17. As already held above, the respondent No.1 was fully aware and had sufficient knowledge of the scope and nature of the order passed in the civil application in relation to restrain imposed upon creation of third party interest in the property which was subject matter for the proceeding in the second appeal. Inspite of the same, the respondent No.1 wilfully and intentionally proceeded to execute the sale deed in relation to a piece of land. The excuse sought to be given regarding financial constraint being not established with necessary details in that regard, the only conclusion which can be drawn is that the respondent No.1 has no facts to disclose in that regard and, therefore, the respondent No.1 has not given any details regarding such financial constraint and the alleged debt and liabilities.

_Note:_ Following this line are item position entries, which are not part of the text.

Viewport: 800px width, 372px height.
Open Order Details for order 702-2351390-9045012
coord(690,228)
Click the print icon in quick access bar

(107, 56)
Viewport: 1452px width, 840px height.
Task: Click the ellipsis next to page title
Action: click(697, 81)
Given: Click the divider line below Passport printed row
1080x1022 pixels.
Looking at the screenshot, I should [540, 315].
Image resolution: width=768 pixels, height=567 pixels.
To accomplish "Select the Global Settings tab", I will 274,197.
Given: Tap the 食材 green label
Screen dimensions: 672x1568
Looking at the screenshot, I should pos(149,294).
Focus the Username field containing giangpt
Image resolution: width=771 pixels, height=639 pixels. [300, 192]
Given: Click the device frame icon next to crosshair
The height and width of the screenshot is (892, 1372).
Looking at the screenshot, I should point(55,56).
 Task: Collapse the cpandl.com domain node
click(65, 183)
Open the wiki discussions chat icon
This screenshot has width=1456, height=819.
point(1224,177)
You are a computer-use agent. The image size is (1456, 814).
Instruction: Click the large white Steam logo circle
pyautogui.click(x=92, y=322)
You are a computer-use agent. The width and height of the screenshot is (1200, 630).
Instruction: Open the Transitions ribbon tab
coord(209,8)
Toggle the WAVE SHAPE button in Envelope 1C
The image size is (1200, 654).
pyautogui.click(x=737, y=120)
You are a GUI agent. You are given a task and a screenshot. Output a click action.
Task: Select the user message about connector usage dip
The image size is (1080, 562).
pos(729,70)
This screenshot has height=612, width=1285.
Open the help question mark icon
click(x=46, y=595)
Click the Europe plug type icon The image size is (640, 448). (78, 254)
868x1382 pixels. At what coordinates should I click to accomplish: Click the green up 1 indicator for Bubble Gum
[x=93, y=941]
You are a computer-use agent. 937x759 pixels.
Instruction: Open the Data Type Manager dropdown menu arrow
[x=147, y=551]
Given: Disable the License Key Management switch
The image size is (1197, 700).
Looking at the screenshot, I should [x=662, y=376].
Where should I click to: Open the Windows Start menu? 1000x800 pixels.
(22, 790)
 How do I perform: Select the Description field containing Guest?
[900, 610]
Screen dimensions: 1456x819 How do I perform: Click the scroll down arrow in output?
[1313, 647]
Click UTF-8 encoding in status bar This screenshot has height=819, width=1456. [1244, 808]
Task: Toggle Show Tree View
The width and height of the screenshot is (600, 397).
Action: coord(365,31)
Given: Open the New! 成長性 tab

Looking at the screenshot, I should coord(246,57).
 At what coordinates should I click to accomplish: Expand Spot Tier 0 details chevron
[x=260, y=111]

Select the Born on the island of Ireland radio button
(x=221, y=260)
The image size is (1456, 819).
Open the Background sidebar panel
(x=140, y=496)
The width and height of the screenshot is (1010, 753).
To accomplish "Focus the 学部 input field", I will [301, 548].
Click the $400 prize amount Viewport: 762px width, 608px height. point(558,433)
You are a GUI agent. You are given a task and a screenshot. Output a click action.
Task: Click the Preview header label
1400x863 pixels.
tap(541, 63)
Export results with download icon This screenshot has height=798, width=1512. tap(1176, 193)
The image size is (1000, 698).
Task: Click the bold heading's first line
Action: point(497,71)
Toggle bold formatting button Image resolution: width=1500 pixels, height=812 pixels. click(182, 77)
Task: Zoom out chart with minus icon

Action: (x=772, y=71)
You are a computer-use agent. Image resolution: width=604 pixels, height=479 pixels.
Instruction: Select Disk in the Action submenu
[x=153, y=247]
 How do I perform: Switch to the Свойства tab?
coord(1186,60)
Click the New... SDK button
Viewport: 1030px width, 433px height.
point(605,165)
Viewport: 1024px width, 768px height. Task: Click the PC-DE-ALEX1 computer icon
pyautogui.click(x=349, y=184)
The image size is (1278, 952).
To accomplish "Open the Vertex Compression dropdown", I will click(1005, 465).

Being so, the act of execution of conveyance of sale deed dated 17-4-2001 cannot be said to be otherwise than wilful and intentional disobedience of the Court's order.
18. Reliance is also placed in the decision of the Apex court in the matter of Vishwa Dev Sharma Vs. State of Rajasthan, reported in 1994 Cri.L.J. 1223 and Ms. Sophy Kelly & anr. Vs. Chandrakant Ganpat & ors., reported in 1999 ALL MR (Cri.) 667, in support of the contention that the old age factor may be taken into account while considering the imposition of punishment.
19. Considering the materials on record, therefore, I have no doubt that the respondent No.1 has wilfully and intentionally disobeyed the order dated 23-7-1998 by executing the sale deed dated 17-4-2001 and, therefore, is guilty of contempt of Court and is liable to be punished.
20. In the facts and circumstances of the case, therefore, the apology tendered by the respondent No.1 cannot be accepted. Undoubtedly, considering the age factor of the respondent No.1, the same has to be borne in mind while imposing the punishment. Respondent No.1 is stated to be of the age of 78 years. Bearing the same in mind, while holding the respondent No.1 guilty of contempt of Court, he shall undergo the civil imprisonment till rising of the Court and further shall pay fine of Rs.2000/- within a period of 15 days and on payment of such amount, the same shall be credited to the account of Legal Aid Cell.
Contempt petition stands disposed of.